## Is there a layman's explanation for why Grover's algorithm works?

29

13

This blogpost by Scott Aaronson is a very useful and simple explanation of Shor's algorithm.

I'm wondering if there is such an explanation for the second most famous quantum algorithm: Grover's algorithm to search an unordered database of size $O(n)$ in $O(\sqrt{n})$ time.

In particular, I'd like to see some understandable intuition for the initially surprising result of the running time!

– Condo – 2020-09-30T17:08:48.783

## Answers

26

There is a good explanation by Craig Gidney here (he also has other great content, including a circuit simulator, on his blog).

Essentially, Grover's algorithm applies when you have a function which returns True for one of its possible inputs, and False for all the others. The job of the algorithm is to find the one that returns True.

To do this we express the inputs as bit strings, and encode these using the $$|0\rangle$$ and $$|1\rangle$$ states of a string of qubits. So the bit string 0011 would be encoded in the four qubit state $$|0011\rangle$$, for example.

We also need to be able to implement the function using quantum gates. Specifically, we need to find a sequence of gates that will implement a unitary $$U$$ such that

$$U | a \rangle = - | a \rangle, \,\,\,\,\,\,\,\,\,\,\,\,\, U | b \rangle = | b \rangle$$

where $$a$$ is the bit string for which the function would return True and $$b$$ is any for which it would return False.

If we start with a superposition of all possible bit strings, which is pretty easy to do by just Hadamarding everything, all inputs start off with the same amplitude of $$\frac{1}{\sqrt{2^n}}$$ (where $$n$$ is the length of the bit strings we are searching over, and therefore the number of qubits we are using). But if we then apply the oracle $$U$$, the amplitude of the state we are looking for will change to $$-\frac{1}{\sqrt{2^n}}$$.

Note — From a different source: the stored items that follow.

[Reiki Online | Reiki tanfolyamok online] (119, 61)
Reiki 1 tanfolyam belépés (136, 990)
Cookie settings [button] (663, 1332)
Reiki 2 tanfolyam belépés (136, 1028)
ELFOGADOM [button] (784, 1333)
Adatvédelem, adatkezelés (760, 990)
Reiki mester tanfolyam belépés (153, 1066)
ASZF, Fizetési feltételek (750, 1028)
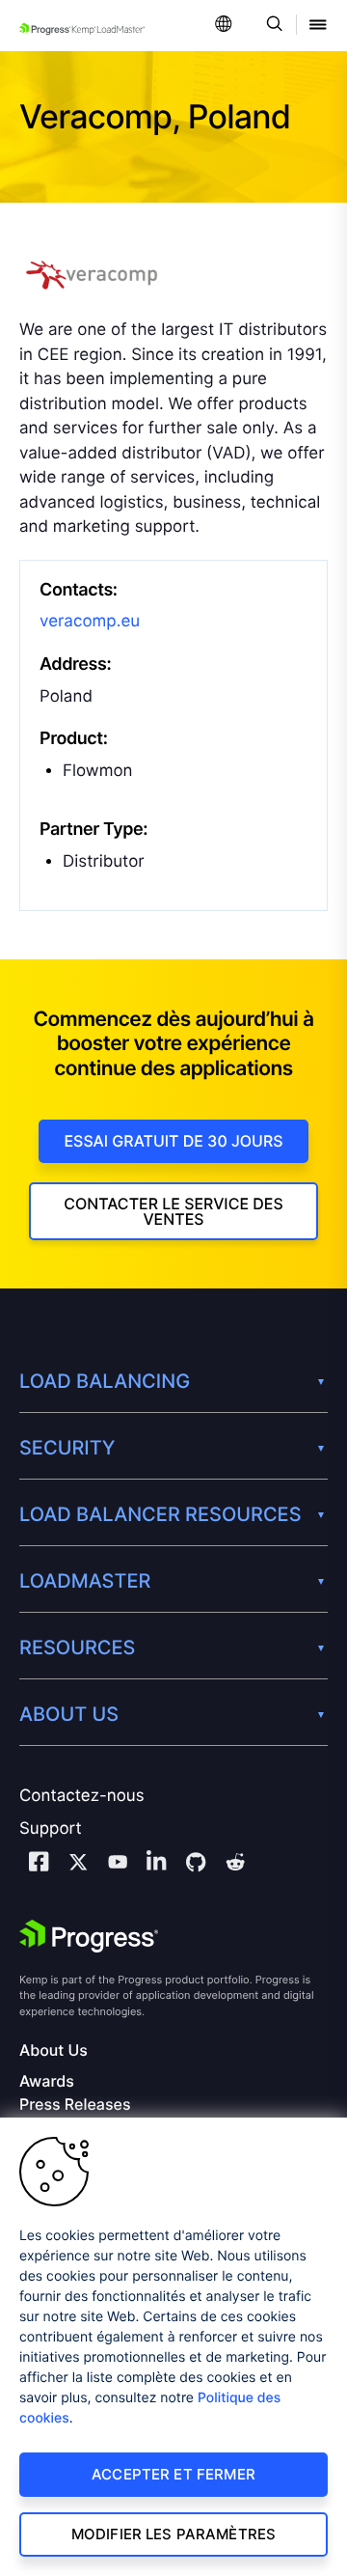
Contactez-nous (82, 1796)
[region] (173, 2347)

This is not any easily observable difference, so we need to amplify it. To do this we use the Grover Diffusion Operator, $$D$$. The effect of this operator is essentially to look at how each amplitude is different from the mean amplitude, and then invert this difference. So if a certain amplitude was a certain amount larger than the mean amplitude, it will become that same amount less than the mean, and vice-versa.

Specifically, if you have a superposition of bit strings $$b_j$$, the diffusion operator has the effect

$$D: \,\,\,\, \sum_j \alpha_j \, | b_j \rangle \,\,\,\,\,\, \mapsto \,\,\,\,\,\, \sum_j (2\mu \, - \, \alpha_j) \, | b_j \rangle$$

where $$\mu = \sum_j \alpha_j$$ is the mean amplitude. So any amplitude $$\mu + \delta$$ gets turned into $$\mu - \delta$$. To see why it has this effect, and how to implement it, see these lecture notes.

Most of the amplitudes will be a tiny bit larger than the mean (due to the effect of the single $$-\frac{1}{\sqrt{2^n}}$$), so they will become a tiny bit less than the mean through this operation. Not a big change.

The state we are looking for will be affected more strongly. Its amplitude is a lot less than the mean, and so will become a lot greater the mean after the diffusion operator is applied. The end effect of the diffusion operator is therefore to cause an interference effect on the states which skims an amplitude of $$\frac{1}{\sqrt{2^n}}$$ from all the wrong answers and adds it to the right one. By repeating this process, we can quickly get to the point where our solution stands out from the crowd so much that we can identify it.

Of course, this all goes to show that all the work is done by the diffusion operator. Searching is just an application that we can connect to it.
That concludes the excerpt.